• 89'da nba all star weekend'de 3luk yari$masini kazanan seattle takimi uyesi.
  • reggie miller ile 3 sayı konusunda aralarında şöyle bir diyalog geçmiştir.
    -heyy reggg..sence burdan sokabilir miyim? dostum
    -dostum saçmalama! açın çok kötü mümkün değil
    -sokarsam ne veriyosun reggg
    -götümü
    -aha soktum!! dön
    -maçta görürsün sen!!

    bu diyalogla her yerden sokabileceğini kanıtlamış insan
  • attığı 4266 üçlüğün 1719'unu sokmuş (%40) nba oyuncusu. bu istatistiğiyle tüm zamanların 3'lük yüzdesi sıralamasında 12.'dir. ayrıca nba tarihinde ondan daha fazla 3'lük sokan sadece reggie miller vardır.
  • dick motta dendiği zaman kendisinden önce akla gelen üç sayı spesyalisti. kesinlikle normal değildi bu adam; iyi bir şutörün üçlük çizgisinin yakınlarından soktuğu şutları -buzzer ya da kritik bir an yokken- üçlük çizgisinin 5-6 adım gerisinden zorlanmadan sokar, üstelik havaya da girmez: "ben hep böyleyim abi, önümü boş kalmayınca böyle oluyor." bakışı atardı rakip takım benchine.

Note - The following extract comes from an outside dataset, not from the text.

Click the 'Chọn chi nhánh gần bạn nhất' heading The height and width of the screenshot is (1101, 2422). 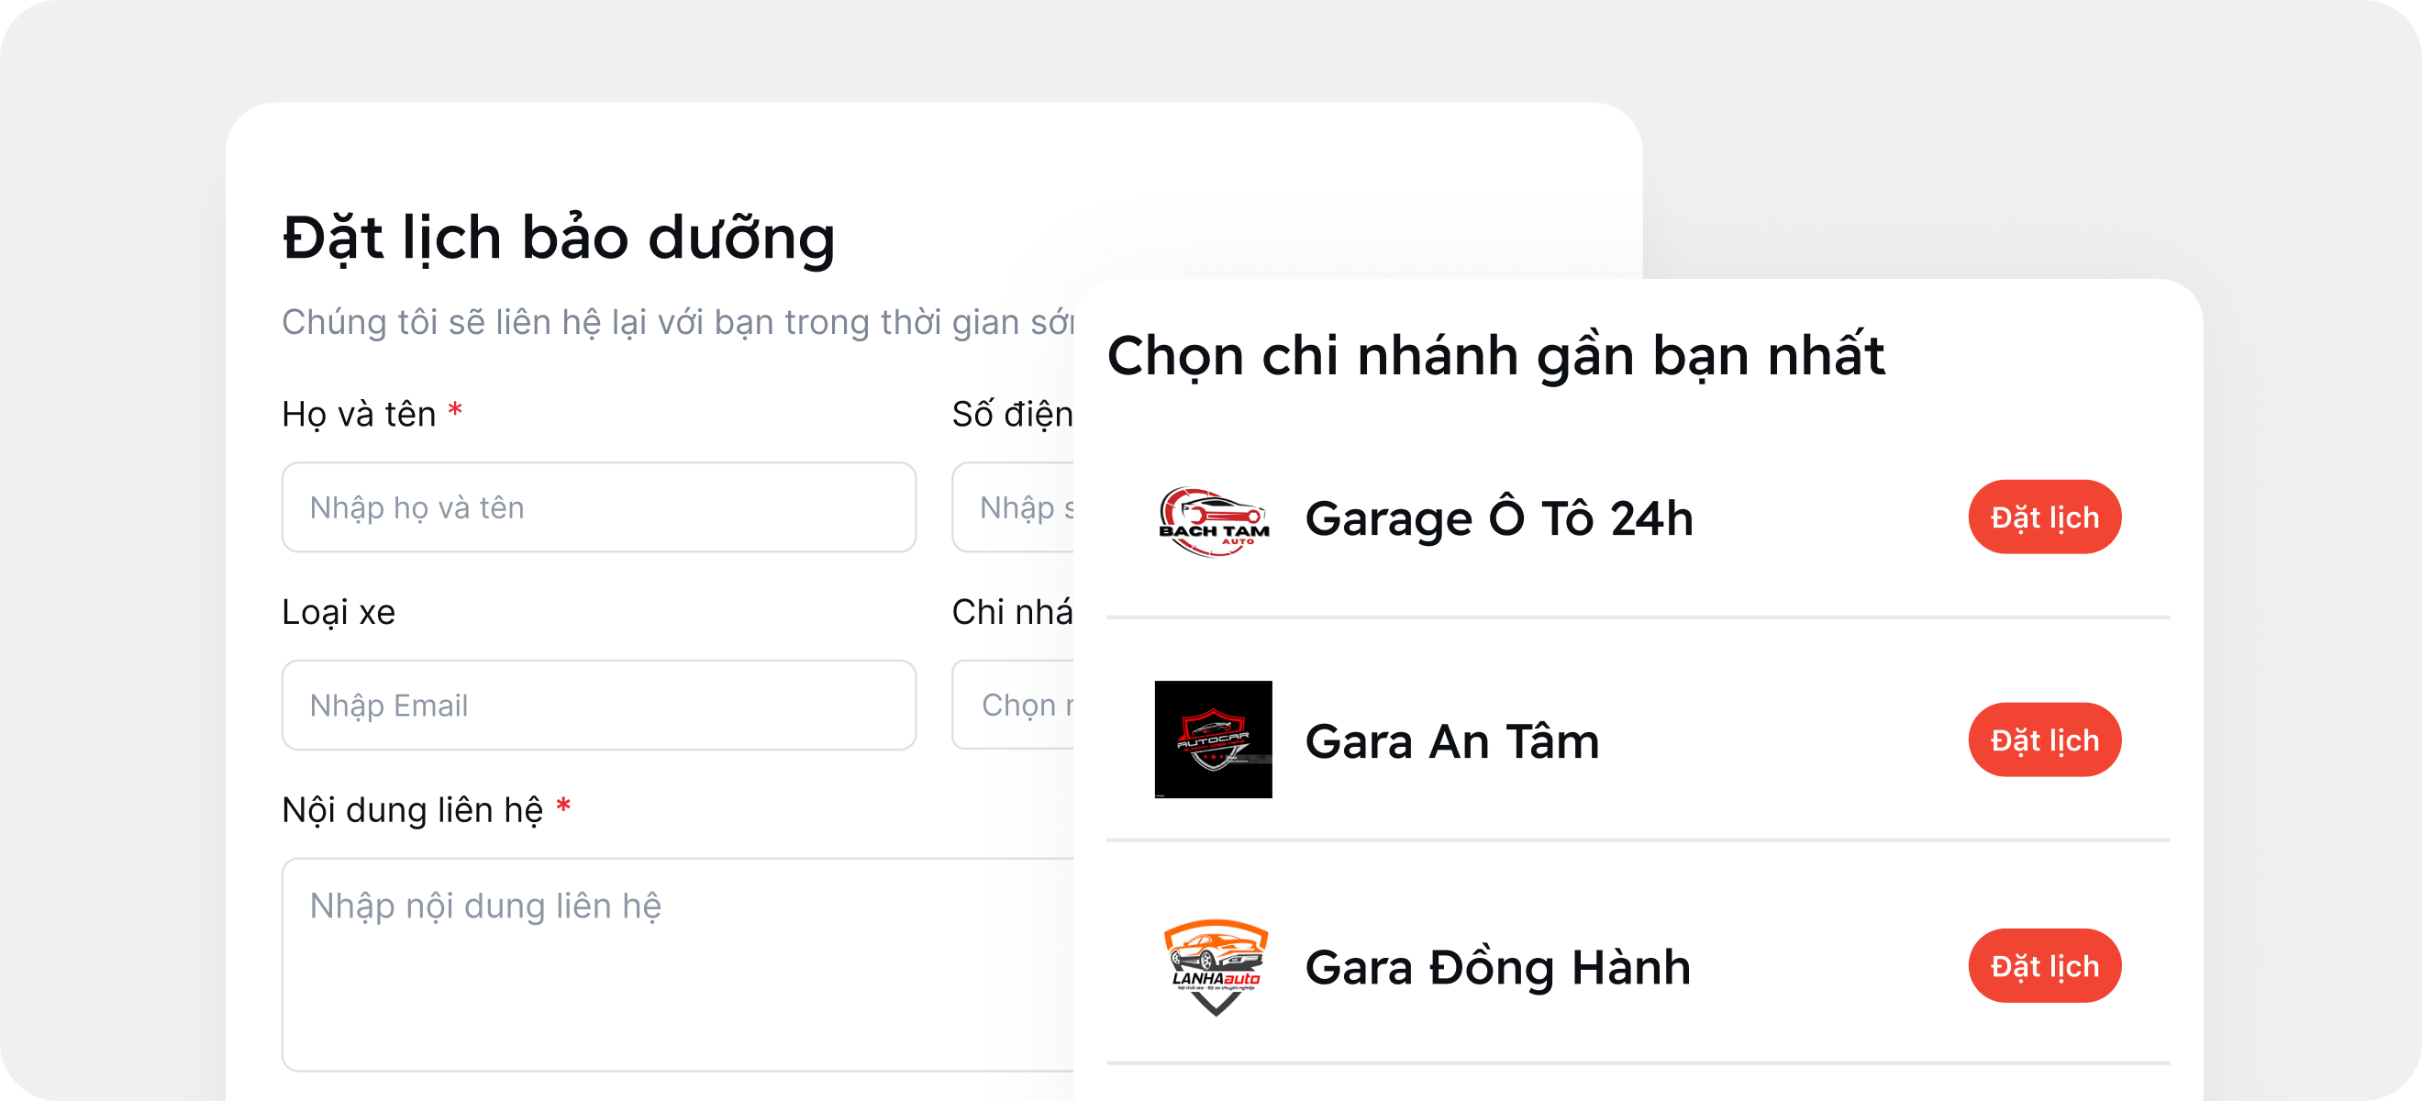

    gelelim motta hadisesine:
    kariyerinin ilk 3 senesini dallas mavericks'te geciren ellis, seksenlerin ortalarında kaliteli görev adamlarından biri oluverir. henüz genç, daha atletik ve enerjiktir. bir anlamda john paxson ve steve kerr gibi oyunculardan çok farklı değildir, ortalaması da 8-9 sayı civarındadır. kariyerinin üçüncü senesinde bir idmandan sonra motta ile tartışırlar. motta "senin gibi ucuz bir oyuncuya göre bu kulüp fazla iyi" der. bunun üzerine ellis takasını teklif eder. sezon sonunda da al wood karşılığında seattle supersonics'e gönderilir. bana kalırsa seksenlerin sonundaki seattle harekatını -hayır sadece grunge değil, supersonics- başlatan olay, bu takastır. çünkü takastan önce 9 sayı ortalamayla oynayan dale ellis, motta'ya olan öfkesinden öyle bir oynar ki; döneminin glen rice'ıdır artık. 25'ten aşağı pek atmaz, ne kadar çok üçlük sokarsa soksun yüzdesi 40'ın altına inmez bir oyuncu oluverir. özellikle mavericks maçlarında öyle bir oynar ki, size kalan üçlukleri sayabilmektir.

    başarıyla oynadığı seksenlerin sonundan doksanların ortalarına doğru sağlam şutörler karşılığında** milwaukee ve san antonio formaları giyse de bir röportajında "my anger is green: i'm supersonic!" demiş, seattle'a göz kırpmıştır. ardından belki de hayat boyu görebileceğiniz en eğlenceli ve keyifli takıma: gary payton'lı, shawn kemp'li, detlef schrempf'li o efsanevi seattle supersonics'e "yedekten gelip takımı ateşleyen emektar sharpshooter" olarak geri dönmüştür.

    kariyerini 2000 yılında sonlandırdığında, 15.7 sayı ve %40 gibi sağlam üçlük yüzdesi ile hatırlanacaktır. televizyon karşısında bana yaşattığı pek keyifli dakikalar için kendisine teşekkürü boç bilirim.